Pacitan

Tak Nyaman Menanti Kepastian, Relokasi Dua Sekolah Tergusur Waduk Tukul

PACITAN – Suasana kegiatan belajar-mengajar (KBM) di SDN 2 Karanggede dan SMPN 4 Arjosari Satu Atap belakangan ini tak kondusif. Tenaga pendidik hingga wali siswa dua satuan pendidikan itu harap-harap cemas menanti kepastian tempat relokasi. Lahan dan bangunannya bakal tergusur pembangunan megaproyek Waduk Tukul. ‘’Kasihan anak-anak kalau terlalu lama menunggu,’’ kata Marfuad, salah seorang wali siswa, Selasa (23/7).

Menurut Marfuad, progres pembangunan waduk dari hari ke hari semakin meningkat. Bangunannya melebar hingga mendekati sekolah. Jika tidak segera ada pemindahan tempat belajar, siswa bakal terkena dampaknya, seperti menghirup debu. ‘’Biar orang tua juga bisa tenang,’’ ujar warga Desa Karanggede, Arjosari, itu ditemui saat menjemput anaknya sekolah.

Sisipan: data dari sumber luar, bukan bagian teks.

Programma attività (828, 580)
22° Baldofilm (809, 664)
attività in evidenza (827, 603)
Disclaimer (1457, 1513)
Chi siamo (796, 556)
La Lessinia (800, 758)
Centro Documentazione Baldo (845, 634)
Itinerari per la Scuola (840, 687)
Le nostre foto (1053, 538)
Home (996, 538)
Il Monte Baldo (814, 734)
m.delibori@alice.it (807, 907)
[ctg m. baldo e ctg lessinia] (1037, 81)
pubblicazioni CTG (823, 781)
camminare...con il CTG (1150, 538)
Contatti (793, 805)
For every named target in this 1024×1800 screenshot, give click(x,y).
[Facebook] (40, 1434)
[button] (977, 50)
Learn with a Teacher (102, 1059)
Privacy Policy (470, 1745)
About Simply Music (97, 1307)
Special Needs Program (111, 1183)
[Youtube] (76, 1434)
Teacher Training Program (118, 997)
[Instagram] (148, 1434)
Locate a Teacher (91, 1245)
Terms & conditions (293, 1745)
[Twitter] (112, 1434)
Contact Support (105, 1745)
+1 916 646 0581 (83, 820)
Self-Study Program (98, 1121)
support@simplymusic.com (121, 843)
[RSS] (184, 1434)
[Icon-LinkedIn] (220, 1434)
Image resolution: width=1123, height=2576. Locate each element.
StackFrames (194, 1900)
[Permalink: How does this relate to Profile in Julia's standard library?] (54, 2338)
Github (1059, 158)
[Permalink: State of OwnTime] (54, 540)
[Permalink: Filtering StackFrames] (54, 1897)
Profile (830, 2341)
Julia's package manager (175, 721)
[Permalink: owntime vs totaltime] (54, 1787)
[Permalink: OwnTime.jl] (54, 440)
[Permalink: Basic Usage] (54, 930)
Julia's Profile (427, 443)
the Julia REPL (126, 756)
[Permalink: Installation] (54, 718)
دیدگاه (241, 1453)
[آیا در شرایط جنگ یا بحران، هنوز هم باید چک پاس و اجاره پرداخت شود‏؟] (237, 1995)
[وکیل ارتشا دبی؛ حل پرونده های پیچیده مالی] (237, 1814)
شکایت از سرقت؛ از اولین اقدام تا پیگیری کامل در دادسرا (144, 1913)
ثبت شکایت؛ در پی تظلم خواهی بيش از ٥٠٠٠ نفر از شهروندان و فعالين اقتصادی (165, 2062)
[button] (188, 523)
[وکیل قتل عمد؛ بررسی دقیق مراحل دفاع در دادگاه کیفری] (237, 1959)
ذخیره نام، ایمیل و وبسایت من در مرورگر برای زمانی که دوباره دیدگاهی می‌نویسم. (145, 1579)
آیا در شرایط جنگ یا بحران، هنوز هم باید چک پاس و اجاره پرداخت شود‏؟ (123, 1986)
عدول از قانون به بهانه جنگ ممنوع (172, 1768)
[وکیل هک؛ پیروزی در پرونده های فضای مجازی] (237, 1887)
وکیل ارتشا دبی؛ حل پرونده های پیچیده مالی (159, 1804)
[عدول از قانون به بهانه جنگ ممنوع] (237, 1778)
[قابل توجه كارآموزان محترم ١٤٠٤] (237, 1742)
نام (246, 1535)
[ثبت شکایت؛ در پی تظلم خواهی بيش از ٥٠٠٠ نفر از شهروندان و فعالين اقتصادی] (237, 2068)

Sutrisno, salah seorang guru SDN 2 Karanggede, berharap segera ada kepastian relokasi. Sehingga KBM bisa berjalan aman dan nyaman. Tidak hanya dirasakan para siswa, tapi juga pengajar. ‘’Hingga kini pelaksanaan KBM sebetulnya tidak terganggu. Tapi, alangkah baiknya tidak perlu sampai menunggu terlalu lama,’’ ucap guru kelas VI tersebut.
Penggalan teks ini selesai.